I finally got around to initiate another one of my patch submission cycles. This means that DaveM is receiving a number of patches that have been pending in the netfilter patch-o-matic repository.

Apart from that, pom-ng needs some more work. It turns out I will have to do some perl scripting again.

A day of patch-o-matic-ng merging

Since there are slight syntactical and semantical differences in the API for iptables matches and targets between 2.4.x and 2.6.x kernels, a minimum editing has to take place in order to make even the most simple 2.4.x extension work with 2.6.x. With more than 65 extensions in current pom-ng, this can take quite a while.
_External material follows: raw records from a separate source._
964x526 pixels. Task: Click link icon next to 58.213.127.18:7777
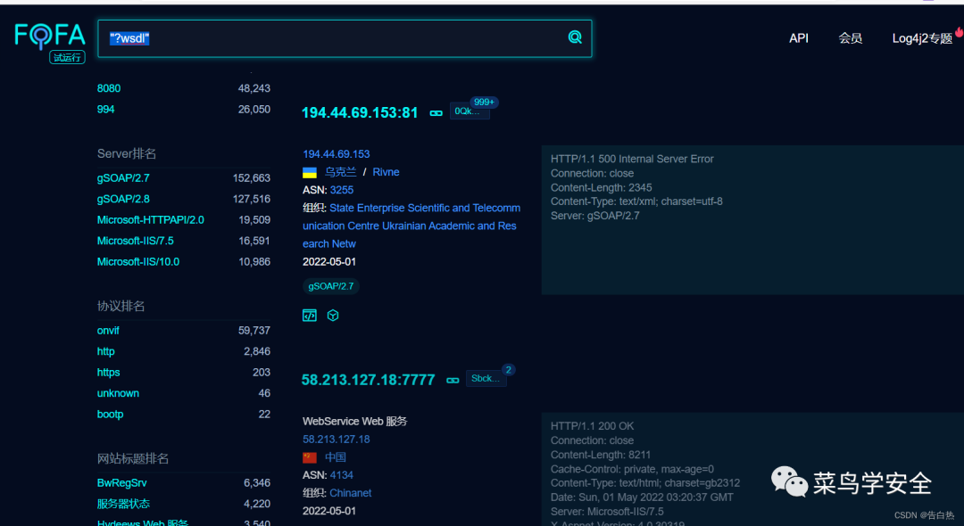pos(453,380)
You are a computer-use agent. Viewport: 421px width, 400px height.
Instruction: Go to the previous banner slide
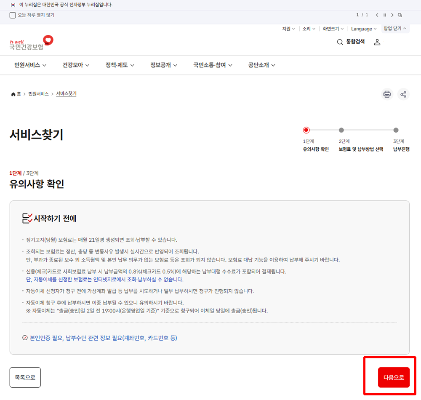click(x=376, y=14)
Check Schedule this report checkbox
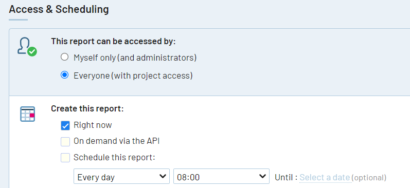 (x=65, y=158)
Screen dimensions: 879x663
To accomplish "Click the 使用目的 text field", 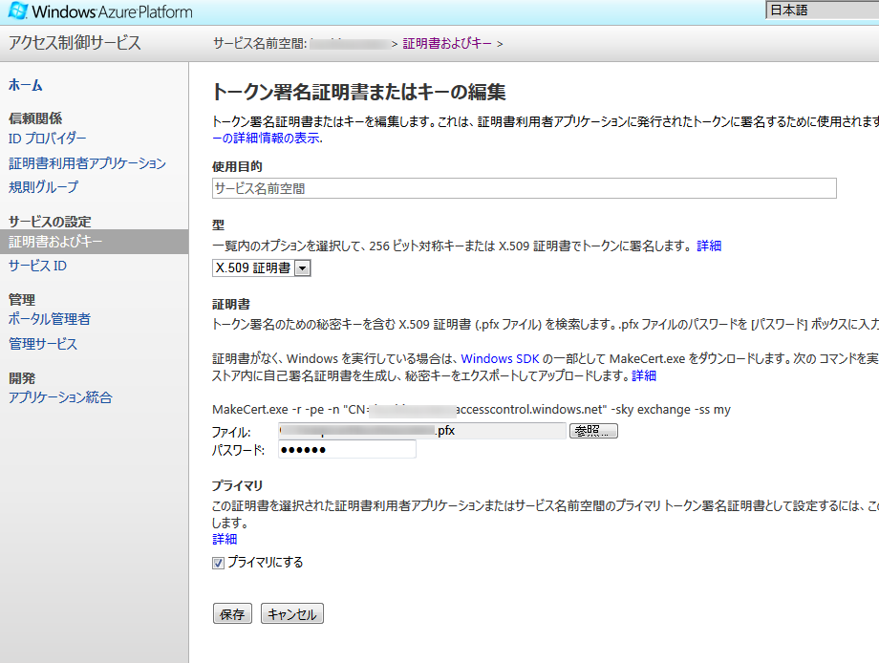I will [524, 188].
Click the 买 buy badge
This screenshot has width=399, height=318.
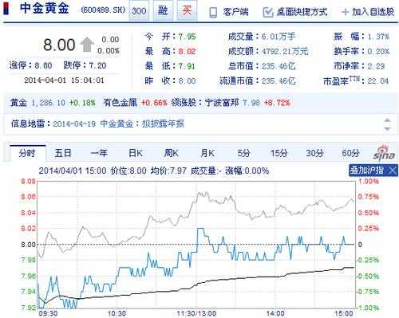(187, 10)
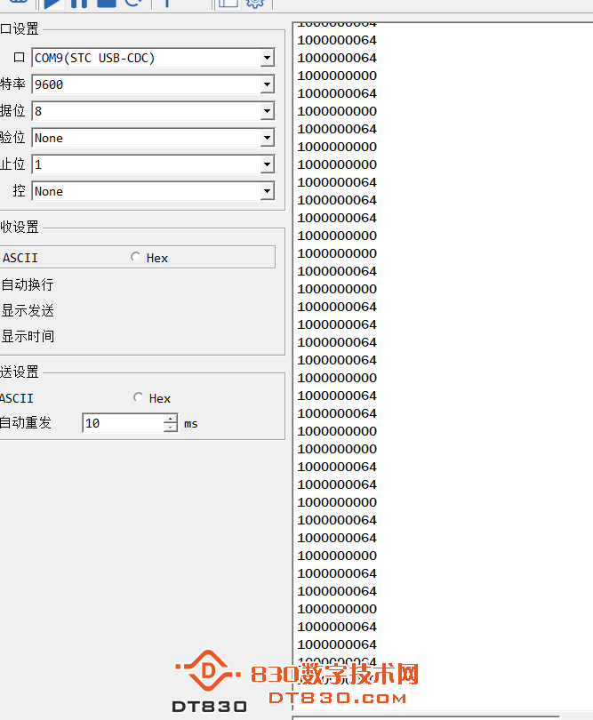Image resolution: width=593 pixels, height=720 pixels.
Task: Open settings via the gear icon
Action: (x=255, y=3)
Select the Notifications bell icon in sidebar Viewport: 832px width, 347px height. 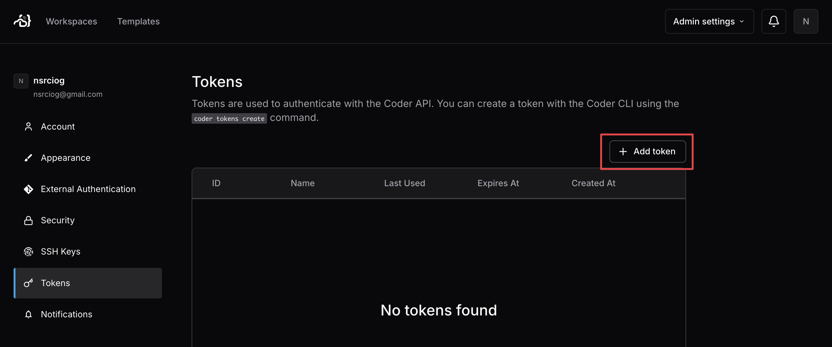point(28,314)
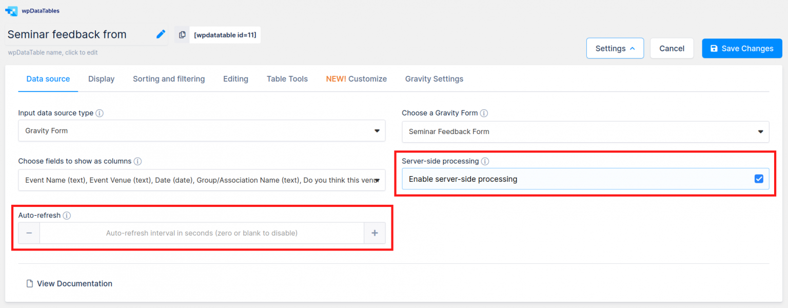Collapse the Settings panel button
The image size is (788, 308).
click(615, 48)
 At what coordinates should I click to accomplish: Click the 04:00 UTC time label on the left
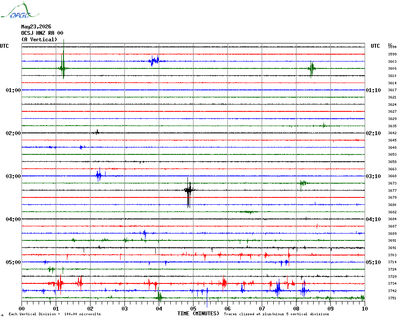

Apart from a minor bug in the perl module, we should now be ready for the first official pom-ng release. Finally, people will be able to use our extensions with a 2.6.x kernel.

Wed, 18 Feb 2004

redesign of dstlimit match

A couple of weeks ago I first published the dstlimit match. It provides an easy way of ratelimiting certain packets on a 'per destination ip' or 'per destination ip/port' tuple base.

However, it turned out that it had several flaws. One of them was that you could create two /prc/net/dstlimit/ files with the same name. procfs doesn't actually check if some file already exists, if you want to create it (within the kernel). Several hours of research within the vfs (of which I have no idea) and conversation with some other kernel developers revealed that there is no reliable way to check if a specific file already exists. Even if there was, you would never be able to atomically check-and-create.

So in the end I had to implement some major changes in the dstlimit code. However, this again changed the kernel/userspace structure layout, so you will have to recompile both in order to use it

Sat, 14 Feb 2004

The netfilter/iptables project is looking for a hardware donation

The project's mail/web/ftp/cvs/list/... servers are highly loaded, and as usual the load always increases. We're getting more list members, more downloads and more page views every month. However, our current hardware is not growing by itself. Thus, we need to buy a new machine soon.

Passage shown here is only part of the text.